Could you extract every entry below and reproduce it exactly?

─── Raw data

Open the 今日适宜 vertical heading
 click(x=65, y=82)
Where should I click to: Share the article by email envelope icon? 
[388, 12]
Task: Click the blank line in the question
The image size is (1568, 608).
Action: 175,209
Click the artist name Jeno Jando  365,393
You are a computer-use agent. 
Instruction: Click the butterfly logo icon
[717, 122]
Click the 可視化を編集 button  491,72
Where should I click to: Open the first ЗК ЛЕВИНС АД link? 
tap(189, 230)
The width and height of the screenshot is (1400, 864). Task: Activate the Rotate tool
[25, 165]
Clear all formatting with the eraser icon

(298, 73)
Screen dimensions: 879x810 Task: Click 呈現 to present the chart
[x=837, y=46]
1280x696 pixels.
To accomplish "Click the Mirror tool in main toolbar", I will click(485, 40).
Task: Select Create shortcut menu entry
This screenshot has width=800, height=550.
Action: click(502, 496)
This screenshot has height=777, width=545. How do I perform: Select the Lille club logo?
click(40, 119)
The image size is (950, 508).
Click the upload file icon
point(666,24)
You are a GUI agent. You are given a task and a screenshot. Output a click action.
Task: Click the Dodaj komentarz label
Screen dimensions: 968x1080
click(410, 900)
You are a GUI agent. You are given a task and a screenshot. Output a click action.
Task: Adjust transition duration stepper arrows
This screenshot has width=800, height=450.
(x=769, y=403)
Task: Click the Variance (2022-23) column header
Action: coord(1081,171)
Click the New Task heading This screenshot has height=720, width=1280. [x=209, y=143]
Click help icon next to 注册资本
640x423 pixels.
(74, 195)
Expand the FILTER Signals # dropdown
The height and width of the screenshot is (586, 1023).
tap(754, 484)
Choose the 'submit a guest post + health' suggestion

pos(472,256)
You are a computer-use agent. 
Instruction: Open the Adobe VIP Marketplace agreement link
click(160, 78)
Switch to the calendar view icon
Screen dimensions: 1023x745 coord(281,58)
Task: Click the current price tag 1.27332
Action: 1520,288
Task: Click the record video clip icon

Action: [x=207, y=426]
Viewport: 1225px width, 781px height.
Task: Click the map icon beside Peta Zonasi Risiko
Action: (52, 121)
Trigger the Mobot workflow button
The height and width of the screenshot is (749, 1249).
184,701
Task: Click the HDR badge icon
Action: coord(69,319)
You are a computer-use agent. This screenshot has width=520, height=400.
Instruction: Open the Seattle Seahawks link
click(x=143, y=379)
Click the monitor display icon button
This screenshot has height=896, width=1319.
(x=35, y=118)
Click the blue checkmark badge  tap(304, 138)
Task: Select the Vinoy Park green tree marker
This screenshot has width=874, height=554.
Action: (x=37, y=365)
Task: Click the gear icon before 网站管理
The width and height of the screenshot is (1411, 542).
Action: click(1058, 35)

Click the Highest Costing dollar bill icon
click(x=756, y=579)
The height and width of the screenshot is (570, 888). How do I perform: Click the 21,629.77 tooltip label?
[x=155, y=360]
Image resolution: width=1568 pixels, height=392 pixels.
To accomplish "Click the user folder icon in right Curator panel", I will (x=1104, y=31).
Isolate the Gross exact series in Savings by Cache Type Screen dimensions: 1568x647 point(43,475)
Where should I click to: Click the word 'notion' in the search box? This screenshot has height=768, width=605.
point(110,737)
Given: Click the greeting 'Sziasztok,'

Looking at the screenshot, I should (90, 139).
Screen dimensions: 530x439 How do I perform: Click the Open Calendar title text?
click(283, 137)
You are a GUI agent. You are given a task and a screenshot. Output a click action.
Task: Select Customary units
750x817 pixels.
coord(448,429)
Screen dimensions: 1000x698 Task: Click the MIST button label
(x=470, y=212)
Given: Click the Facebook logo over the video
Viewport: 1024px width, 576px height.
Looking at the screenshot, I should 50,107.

──────

Response area:
Open the 今日适宜 vertical heading
 click(x=65, y=82)
Where should I click to: Share the article by email envelope icon? 
[388, 12]
Task: Click the blank line in the question
The image size is (1568, 608).
Action: 175,209
Click the artist name Jeno Jando  365,393
You are a computer-use agent. 
Instruction: Click the butterfly logo icon
[717, 122]
Click the 可視化を編集 button  491,72
Where should I click to: Open the first ЗК ЛЕВИНС АД link? 
tap(189, 230)
The width and height of the screenshot is (1400, 864). Task: Activate the Rotate tool
[25, 165]
Clear all formatting with the eraser icon

(298, 73)
Screen dimensions: 879x810 Task: Click 呈現 to present the chart
[x=837, y=46]
1280x696 pixels.
To accomplish "Click the Mirror tool in main toolbar", I will click(485, 40).
Task: Select Create shortcut menu entry
This screenshot has width=800, height=550.
Action: click(502, 496)
This screenshot has height=777, width=545. How do I perform: Select the Lille club logo?
click(40, 119)
The image size is (950, 508).
Click the upload file icon
point(666,24)
You are a GUI agent. You are given a task and a screenshot. Output a click action.
Task: Click the Dodaj komentarz label
Screen dimensions: 968x1080
click(410, 900)
You are a GUI agent. You are given a task and a screenshot. Output a click action.
Task: Adjust transition duration stepper arrows
This screenshot has width=800, height=450.
(x=769, y=403)
Task: Click the Variance (2022-23) column header
Action: coord(1081,171)
Click the New Task heading This screenshot has height=720, width=1280. [x=209, y=143]
Click help icon next to 注册资本
640x423 pixels.
(74, 195)
Expand the FILTER Signals # dropdown
The height and width of the screenshot is (586, 1023).
tap(754, 484)
Choose the 'submit a guest post + health' suggestion

pos(472,256)
You are a computer-use agent. 
Instruction: Open the Adobe VIP Marketplace agreement link
click(160, 78)
Switch to the calendar view icon
Screen dimensions: 1023x745 coord(281,58)
Task: Click the current price tag 1.27332
Action: 1520,288
Task: Click the record video clip icon

Action: [x=207, y=426]
Viewport: 1225px width, 781px height.
Task: Click the map icon beside Peta Zonasi Risiko
Action: (52, 121)
Trigger the Mobot workflow button
The height and width of the screenshot is (749, 1249).
184,701
Task: Click the HDR badge icon
Action: coord(69,319)
You are a computer-use agent. This screenshot has width=520, height=400.
Instruction: Open the Seattle Seahawks link
click(x=143, y=379)
Click the monitor display icon button
This screenshot has height=896, width=1319.
(x=35, y=118)
Click the blue checkmark badge  tap(304, 138)
Task: Select the Vinoy Park green tree marker
This screenshot has width=874, height=554.
Action: (x=37, y=365)
Task: Click the gear icon before 网站管理
The width and height of the screenshot is (1411, 542).
Action: click(1058, 35)

Click the Highest Costing dollar bill icon
click(x=756, y=579)
The height and width of the screenshot is (570, 888). How do I perform: Click the 21,629.77 tooltip label?
[x=155, y=360]
Image resolution: width=1568 pixels, height=392 pixels.
To accomplish "Click the user folder icon in right Curator panel", I will (x=1104, y=31).
Isolate the Gross exact series in Savings by Cache Type Screen dimensions: 1568x647 point(43,475)
Where should I click to: Click the word 'notion' in the search box? This screenshot has height=768, width=605.
point(110,737)
Given: Click the greeting 'Sziasztok,'

Looking at the screenshot, I should (90, 139).
Screen dimensions: 530x439 How do I perform: Click the Open Calendar title text?
click(283, 137)
You are a GUI agent. You are given a task and a screenshot. Output a click action.
Task: Select Customary units
750x817 pixels.
coord(448,429)
Screen dimensions: 1000x698 Task: Click the MIST button label
(x=470, y=212)
Given: Click the Facebook logo over the video
Viewport: 1024px width, 576px height.
Looking at the screenshot, I should 50,107.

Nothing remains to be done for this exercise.